MozillaZine

Full Article Attached Opinion: AOL/Microsoft Real-Time Messaging Debate

Friday July 30th, 1999

As you all know, AOL, Netscape's parent company has been involved in a cat-and-mouse game with Microsoft over access to their Instant Messaging protocol. Yesterday, AOL announced a partnership with Apple to bring Instant Messenger to Mac users. Today, Microsoft and other Messaging hopefuls wrote an open letter to Steve Case of AOL asking him to stop blocking them from access to the Instant Messenger protocol.

I'm not going to go into all the details regarding this at the moment, but I'd like to throw out an opinion and see what mozillaZine readers think.
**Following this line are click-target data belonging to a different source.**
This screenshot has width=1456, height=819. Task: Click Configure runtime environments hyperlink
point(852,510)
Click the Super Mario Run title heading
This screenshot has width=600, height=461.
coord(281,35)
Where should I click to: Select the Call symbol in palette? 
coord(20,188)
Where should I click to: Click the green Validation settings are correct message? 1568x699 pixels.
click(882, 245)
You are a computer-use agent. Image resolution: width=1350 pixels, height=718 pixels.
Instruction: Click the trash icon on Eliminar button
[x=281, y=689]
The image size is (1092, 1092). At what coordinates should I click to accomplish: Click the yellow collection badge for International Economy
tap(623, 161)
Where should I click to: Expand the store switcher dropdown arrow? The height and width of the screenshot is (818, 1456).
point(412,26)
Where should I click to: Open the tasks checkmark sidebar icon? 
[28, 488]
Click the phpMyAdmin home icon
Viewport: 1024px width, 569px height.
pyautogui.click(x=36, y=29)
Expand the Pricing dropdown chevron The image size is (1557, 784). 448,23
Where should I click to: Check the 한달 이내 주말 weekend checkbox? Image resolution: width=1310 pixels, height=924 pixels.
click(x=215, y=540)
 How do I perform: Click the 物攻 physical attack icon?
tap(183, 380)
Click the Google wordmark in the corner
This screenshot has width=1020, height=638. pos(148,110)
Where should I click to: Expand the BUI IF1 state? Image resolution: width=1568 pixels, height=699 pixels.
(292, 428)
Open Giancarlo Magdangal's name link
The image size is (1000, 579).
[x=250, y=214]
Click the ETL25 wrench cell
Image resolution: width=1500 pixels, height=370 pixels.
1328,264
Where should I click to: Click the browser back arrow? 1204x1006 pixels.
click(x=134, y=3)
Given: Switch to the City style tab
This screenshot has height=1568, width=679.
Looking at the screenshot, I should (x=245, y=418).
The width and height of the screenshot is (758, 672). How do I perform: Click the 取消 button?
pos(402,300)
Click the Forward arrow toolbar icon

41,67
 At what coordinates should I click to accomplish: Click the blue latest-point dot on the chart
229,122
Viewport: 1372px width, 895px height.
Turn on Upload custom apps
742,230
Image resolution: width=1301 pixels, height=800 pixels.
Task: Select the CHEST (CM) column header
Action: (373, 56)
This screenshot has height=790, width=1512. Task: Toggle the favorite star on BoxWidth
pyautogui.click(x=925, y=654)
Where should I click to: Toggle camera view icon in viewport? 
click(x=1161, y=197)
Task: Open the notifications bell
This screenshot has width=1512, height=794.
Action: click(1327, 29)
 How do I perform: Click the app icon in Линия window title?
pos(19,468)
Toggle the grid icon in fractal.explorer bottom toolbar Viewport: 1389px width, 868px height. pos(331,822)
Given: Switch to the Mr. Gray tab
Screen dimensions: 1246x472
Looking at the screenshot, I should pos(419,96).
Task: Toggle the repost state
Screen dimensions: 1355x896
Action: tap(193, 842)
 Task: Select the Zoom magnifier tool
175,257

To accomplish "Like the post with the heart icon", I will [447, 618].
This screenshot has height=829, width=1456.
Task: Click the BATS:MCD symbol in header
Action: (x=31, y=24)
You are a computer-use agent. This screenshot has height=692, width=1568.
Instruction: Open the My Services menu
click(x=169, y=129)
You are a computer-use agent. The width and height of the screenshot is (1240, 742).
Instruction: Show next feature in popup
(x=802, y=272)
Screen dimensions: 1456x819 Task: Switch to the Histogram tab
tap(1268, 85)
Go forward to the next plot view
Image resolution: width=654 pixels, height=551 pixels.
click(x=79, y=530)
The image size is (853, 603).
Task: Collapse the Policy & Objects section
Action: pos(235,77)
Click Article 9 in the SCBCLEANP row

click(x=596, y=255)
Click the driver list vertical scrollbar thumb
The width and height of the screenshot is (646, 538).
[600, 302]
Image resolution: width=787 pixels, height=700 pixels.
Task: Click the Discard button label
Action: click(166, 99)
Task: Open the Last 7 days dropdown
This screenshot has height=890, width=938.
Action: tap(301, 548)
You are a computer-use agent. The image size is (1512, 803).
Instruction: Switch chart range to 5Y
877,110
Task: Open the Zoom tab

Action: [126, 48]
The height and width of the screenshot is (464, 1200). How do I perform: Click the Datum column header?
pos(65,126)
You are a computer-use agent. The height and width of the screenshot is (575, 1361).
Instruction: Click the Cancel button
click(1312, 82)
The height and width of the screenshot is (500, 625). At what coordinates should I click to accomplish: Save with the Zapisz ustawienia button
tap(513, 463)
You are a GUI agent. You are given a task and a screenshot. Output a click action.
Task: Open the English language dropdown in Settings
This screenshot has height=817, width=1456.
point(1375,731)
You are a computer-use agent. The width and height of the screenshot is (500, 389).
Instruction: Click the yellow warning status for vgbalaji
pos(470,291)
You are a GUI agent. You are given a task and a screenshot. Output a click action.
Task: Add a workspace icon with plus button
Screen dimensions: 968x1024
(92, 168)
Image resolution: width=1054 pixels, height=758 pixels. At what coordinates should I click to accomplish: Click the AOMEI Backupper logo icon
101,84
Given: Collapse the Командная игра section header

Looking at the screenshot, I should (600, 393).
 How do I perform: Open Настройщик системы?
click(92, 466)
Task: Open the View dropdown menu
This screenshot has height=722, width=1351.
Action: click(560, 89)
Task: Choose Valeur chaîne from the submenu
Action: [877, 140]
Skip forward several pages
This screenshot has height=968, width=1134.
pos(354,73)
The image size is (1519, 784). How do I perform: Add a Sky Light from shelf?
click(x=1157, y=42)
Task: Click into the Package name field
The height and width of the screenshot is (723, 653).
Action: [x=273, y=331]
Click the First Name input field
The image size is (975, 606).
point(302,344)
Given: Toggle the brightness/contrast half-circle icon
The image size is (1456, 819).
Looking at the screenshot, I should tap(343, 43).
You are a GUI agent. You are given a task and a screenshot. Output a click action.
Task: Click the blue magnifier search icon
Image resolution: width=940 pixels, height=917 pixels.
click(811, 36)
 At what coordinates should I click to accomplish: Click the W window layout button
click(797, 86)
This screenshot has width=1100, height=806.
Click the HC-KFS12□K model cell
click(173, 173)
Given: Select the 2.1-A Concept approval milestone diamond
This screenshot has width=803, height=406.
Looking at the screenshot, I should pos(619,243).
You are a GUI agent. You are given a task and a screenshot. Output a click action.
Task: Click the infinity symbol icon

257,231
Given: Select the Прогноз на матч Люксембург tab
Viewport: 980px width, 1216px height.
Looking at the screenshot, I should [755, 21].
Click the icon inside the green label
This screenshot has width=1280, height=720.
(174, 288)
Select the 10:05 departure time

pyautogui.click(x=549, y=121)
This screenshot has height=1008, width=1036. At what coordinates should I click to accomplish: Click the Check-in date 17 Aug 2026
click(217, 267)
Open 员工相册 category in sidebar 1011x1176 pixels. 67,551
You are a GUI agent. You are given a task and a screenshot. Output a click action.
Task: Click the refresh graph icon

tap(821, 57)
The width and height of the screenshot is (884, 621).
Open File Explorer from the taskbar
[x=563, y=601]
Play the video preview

Click Full Article below to read more, and give us your opinions in Talkback.

(Note: this doesn't really affect Mozilla, but since AOL is now Netscape's parent company, I thought it would be interesting to get the opinions from those who are involved in or interested in the Mozilla project.)


#8 M$ & Standards

by Jake <jake@bugzilla.org>

Friday July 30th, 1999 11:10 AM

You are replying to this message

We all know Microsoft's opinion on standards... write 'em, force other's to comply to 'em, ignore 'em.

If Microsoft is so concerened about their "custormers" being able to talk to AOL users, then why didn't they just offer AIM for d/l?

Has Microsoft opened their servers for AOL to be able to include MSN support in AIM? How about for Yahoo!?

If Yahoo! agrees so much with Micrsoft, why are their two clients incompatible?

What ever happened to net meeting? Wasn't that about ppl being able to connect and exchange stuff (even more stuff than AIM??)?

If Microsoft thinks a letter is the way to make things happen, maybe Netscape/AOL should send one to Microsoft asking for IE to be standards compliant.

I realize that the above are just little "sniplets" and not related to much to each other, but really, how do you think Micrsoft would respond to a letter asking them to open ANYTHING. As with most, I agree that it would be nice to be able to not have 3 different Instant Messenger clients running, but do we really need to do that at the expence of AOL? Why not make Microsoft pay for it if they want it so bad... or is Bill & Co. to poor for something like that?